By the time Lesnar walked away, we knew three things that could potentially be true: that he couldn't compete with the best in the world, that his bout with diverticulitis had chipped away major chunks of the potential he had, and that his heart wasn't really in the fighting game any more. And that's assuming that his heart ever was in the fighting game instead of the "making as much money as possible before walking away" game.
But the major question—and the most lasting one, I think, surrounding Lesnar's career—is this: Does Lesnar's record, and the fact that he was mauled in his final two UFC appearances, mitigate what he meant to the sport as a whole?
Are those final two losses to Overeem and Velasquez the thing we should remember? Or should we consider all of the new fans he brought in and all of the inroads he helped make toward helping the sport be just a little bit more socially acceptable?
It really all depends on how you view the UFC's version of the Hall of Fame. If you're the type who believes that kind of honor should be reserved for the very best fighters in the history of the sport, then you're probably adamant that Lesnar isn't the slightest bit deserving. And you'd have a point.
He won't be remembered as one of the best fighters in history. He likely won't even be remembered as one of the best heavyweights in the sport. His time was too short, and his record was too close to the middle of the road.
But I think we all realize that's not what the UFC's Hall of Fame is about. It's not about records or who is the greatest. It's not about sport.
It's about the people that Dana White and Lorenzo Fertitta believe have made significant contributions to the UFC's business. And from that perspective, there's absolutely no question that Lesnar is a lock for the UFC Hall of Fame. No question at all.
That doesn't mean he'd ever come close to darkening the door of a regular sports Hall, but that's not what we're talking about here. We're talking about what is essentially a garnishment, a thank-you note for helping out the company and being loyal to the brand. This isn't rocket science.
Lesnar may never fight again. Or maybe he will. Maybe he'll finish up his contract with the WWE and make his grand return to the Octagon next year. And if he does, maybe he'll go back to being a force in the heavyweight division, or maybe he'll lose a fight or two and walk away again. Or maybe he'll decide that getting punched in the head just isn't worth it, not when you're financially set for life and have a loving family to take care of. Perhaps he'll just sit at home and live the rest of his days in peace.
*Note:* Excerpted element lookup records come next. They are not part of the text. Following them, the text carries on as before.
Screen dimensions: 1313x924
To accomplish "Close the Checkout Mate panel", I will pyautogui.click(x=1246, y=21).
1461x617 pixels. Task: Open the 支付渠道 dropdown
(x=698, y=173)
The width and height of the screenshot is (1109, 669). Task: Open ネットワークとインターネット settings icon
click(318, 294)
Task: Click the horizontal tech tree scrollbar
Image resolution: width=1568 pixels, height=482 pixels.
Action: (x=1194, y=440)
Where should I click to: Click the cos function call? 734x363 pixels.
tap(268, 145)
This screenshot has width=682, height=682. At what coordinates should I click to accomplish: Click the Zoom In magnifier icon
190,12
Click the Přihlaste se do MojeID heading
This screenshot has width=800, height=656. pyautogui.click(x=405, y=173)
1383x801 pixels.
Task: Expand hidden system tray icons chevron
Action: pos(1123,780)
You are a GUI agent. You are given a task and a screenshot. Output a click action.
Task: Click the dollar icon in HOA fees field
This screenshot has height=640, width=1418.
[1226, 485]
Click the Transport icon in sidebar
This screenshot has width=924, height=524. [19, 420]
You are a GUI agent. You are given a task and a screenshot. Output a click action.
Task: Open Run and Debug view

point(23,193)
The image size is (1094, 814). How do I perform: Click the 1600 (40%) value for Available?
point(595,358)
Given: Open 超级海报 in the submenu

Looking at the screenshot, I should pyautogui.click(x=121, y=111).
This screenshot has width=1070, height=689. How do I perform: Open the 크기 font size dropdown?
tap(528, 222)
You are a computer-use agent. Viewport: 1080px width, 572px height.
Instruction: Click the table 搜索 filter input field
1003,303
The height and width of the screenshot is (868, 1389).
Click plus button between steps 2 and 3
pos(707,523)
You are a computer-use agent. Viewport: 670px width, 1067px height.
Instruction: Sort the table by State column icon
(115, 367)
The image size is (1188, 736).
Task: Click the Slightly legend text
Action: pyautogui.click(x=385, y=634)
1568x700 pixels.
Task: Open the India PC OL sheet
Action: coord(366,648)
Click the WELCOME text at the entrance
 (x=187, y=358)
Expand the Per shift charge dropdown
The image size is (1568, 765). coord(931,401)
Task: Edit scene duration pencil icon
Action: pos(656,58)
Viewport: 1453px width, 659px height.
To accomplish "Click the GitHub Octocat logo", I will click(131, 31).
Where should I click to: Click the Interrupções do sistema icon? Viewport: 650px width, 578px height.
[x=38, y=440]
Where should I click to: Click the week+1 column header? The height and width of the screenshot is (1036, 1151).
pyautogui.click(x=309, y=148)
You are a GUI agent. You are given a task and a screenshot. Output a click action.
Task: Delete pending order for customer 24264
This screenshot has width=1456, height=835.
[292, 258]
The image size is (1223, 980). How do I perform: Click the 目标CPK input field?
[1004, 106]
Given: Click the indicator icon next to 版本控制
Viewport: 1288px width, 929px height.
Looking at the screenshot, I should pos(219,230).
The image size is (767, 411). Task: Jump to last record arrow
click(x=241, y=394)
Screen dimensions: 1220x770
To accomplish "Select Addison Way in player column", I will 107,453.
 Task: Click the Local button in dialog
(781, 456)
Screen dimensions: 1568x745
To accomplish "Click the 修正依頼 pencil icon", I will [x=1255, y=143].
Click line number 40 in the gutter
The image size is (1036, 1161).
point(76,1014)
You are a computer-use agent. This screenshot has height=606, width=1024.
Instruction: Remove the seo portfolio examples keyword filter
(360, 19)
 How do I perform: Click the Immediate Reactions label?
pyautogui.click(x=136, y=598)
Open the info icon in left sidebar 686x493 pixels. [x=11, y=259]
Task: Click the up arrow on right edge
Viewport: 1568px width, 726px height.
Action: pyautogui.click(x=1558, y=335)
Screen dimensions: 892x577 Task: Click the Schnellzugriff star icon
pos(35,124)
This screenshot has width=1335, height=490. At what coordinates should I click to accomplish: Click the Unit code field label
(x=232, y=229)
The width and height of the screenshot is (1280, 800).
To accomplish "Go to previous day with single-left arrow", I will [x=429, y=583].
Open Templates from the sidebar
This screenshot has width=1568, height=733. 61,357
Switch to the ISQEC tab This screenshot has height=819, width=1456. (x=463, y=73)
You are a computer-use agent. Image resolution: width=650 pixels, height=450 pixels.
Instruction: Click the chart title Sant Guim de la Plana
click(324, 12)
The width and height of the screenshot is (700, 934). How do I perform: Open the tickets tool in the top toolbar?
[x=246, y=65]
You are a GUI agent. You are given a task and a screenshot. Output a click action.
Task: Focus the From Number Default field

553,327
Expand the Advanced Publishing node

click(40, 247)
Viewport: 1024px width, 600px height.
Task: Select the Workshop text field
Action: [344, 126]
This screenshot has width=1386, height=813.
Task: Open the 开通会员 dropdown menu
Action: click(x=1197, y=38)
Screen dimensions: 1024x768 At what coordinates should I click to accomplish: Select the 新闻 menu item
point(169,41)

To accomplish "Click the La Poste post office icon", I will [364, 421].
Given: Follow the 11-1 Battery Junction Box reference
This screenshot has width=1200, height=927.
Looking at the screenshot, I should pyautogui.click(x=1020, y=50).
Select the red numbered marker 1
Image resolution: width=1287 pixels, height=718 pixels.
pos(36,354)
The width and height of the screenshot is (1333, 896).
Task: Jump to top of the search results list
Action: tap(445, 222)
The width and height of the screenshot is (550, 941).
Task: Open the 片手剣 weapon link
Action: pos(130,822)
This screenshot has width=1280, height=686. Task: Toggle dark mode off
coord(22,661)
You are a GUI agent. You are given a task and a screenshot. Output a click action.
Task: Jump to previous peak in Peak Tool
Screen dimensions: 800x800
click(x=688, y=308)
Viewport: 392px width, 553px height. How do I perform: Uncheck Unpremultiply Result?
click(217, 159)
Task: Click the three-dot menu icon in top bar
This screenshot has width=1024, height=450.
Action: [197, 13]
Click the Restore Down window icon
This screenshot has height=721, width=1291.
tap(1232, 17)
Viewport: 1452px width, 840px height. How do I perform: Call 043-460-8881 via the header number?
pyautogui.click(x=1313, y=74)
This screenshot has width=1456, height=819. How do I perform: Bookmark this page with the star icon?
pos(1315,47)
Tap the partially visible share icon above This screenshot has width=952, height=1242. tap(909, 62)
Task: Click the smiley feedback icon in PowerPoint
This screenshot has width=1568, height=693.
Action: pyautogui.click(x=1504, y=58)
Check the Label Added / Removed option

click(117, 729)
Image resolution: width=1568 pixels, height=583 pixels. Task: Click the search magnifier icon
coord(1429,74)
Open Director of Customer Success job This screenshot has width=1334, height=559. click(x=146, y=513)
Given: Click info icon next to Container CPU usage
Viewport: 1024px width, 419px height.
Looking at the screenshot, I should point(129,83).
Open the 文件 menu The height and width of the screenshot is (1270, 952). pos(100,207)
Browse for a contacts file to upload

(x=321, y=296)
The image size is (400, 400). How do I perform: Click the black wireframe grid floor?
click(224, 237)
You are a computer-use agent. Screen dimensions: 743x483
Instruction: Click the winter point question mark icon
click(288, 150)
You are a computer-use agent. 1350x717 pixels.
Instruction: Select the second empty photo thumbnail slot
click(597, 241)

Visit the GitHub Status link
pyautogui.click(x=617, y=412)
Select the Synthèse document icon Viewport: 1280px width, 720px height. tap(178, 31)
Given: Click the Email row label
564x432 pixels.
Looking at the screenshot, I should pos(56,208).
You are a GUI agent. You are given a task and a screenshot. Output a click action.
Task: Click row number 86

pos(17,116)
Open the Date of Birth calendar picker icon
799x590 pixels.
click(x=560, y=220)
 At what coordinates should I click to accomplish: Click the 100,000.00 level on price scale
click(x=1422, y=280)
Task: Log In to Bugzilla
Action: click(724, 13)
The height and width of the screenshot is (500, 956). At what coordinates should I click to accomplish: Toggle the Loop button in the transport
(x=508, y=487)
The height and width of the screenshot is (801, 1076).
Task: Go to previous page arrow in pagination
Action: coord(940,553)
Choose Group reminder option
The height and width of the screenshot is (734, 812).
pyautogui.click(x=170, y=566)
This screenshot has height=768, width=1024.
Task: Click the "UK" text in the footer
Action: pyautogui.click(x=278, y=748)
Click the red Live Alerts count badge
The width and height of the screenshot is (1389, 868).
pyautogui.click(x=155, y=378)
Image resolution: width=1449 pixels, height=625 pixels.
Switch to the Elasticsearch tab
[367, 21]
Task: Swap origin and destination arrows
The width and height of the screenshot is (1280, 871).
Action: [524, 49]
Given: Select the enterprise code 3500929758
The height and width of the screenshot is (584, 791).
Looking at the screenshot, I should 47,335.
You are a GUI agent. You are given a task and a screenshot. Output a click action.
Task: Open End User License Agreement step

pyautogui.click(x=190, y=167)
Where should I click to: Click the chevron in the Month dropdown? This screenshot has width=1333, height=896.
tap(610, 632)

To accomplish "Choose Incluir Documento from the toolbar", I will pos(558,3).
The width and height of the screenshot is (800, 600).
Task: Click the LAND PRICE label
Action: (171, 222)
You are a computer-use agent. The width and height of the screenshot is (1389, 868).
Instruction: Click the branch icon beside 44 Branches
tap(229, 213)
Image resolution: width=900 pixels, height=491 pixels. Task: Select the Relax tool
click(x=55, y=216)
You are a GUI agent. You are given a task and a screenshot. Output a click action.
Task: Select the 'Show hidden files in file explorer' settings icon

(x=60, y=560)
I realize there's a good chance you don't like Lesnar on a personal level, the fact that he was a fake professional wrestler or the brash and arrogant attitude he carried with him like a badge of honor.
But I also realize one important thing, one thing that absolutely must be considered: Regardless of the chapters that are yet to be written in the Brock Lesnar story—regardless of what happens from this point on—there should be no question that Lesnar meant a whole lot to mixed martial arts.
And for that, he's deserving of whatever honors the UFC feels like bestowing on him.